- EXERCISE
Take the lines from the one containing "The image size is (1042, 955)." through the end of the material and write them out exactly, omitting pictures.

- INFORMATION GIVEN
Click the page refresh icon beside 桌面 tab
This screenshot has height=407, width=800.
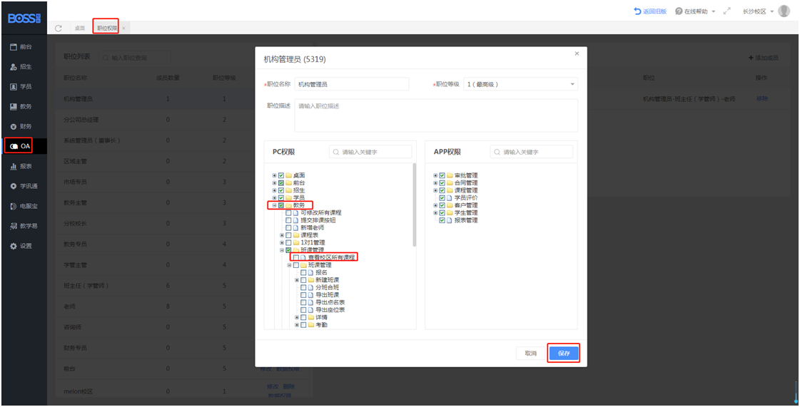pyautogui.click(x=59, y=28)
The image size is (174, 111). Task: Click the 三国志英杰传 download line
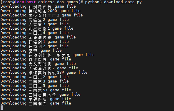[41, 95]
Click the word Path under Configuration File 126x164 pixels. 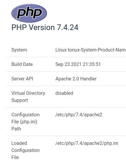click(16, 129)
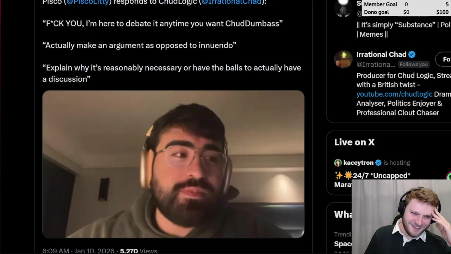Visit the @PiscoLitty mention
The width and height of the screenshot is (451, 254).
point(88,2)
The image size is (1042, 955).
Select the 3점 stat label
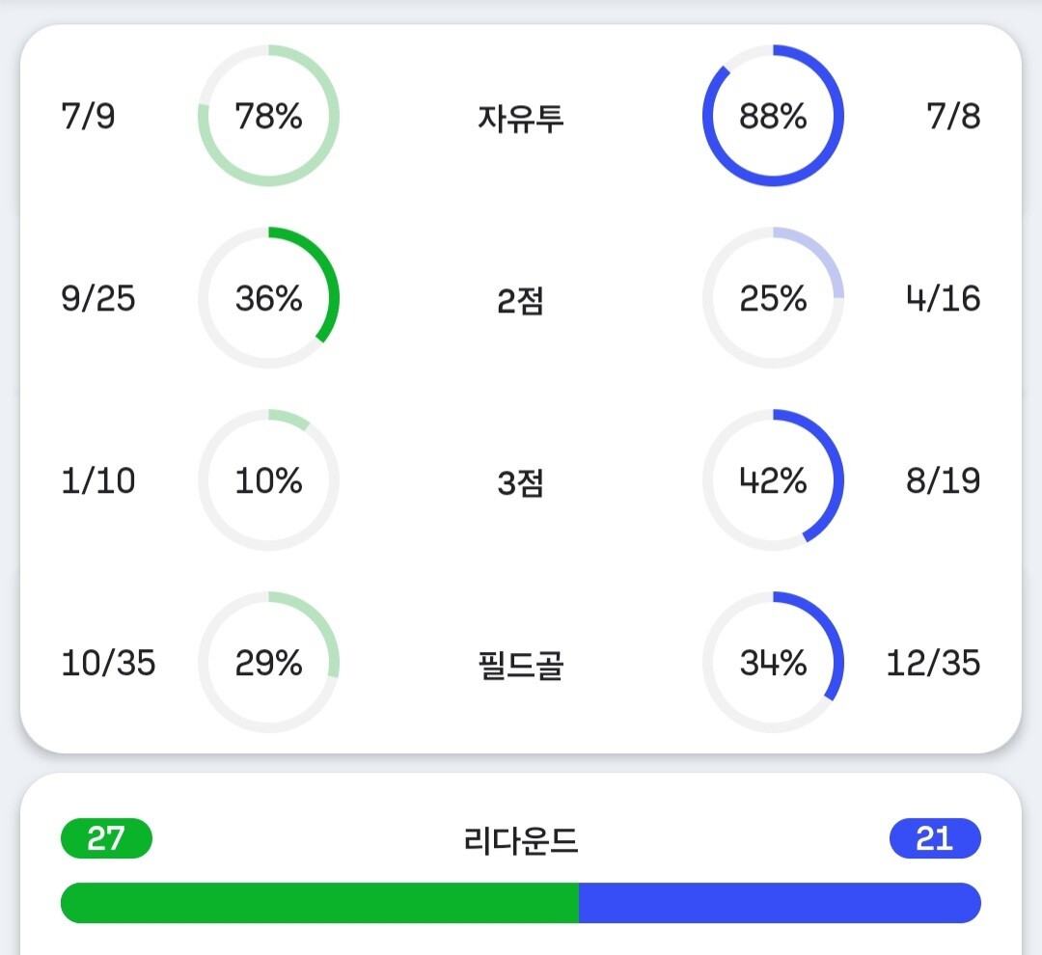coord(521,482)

- RESPONSE TO THIS TASK
The image size is (1042, 955).
Select the 3점 stat label
coord(521,482)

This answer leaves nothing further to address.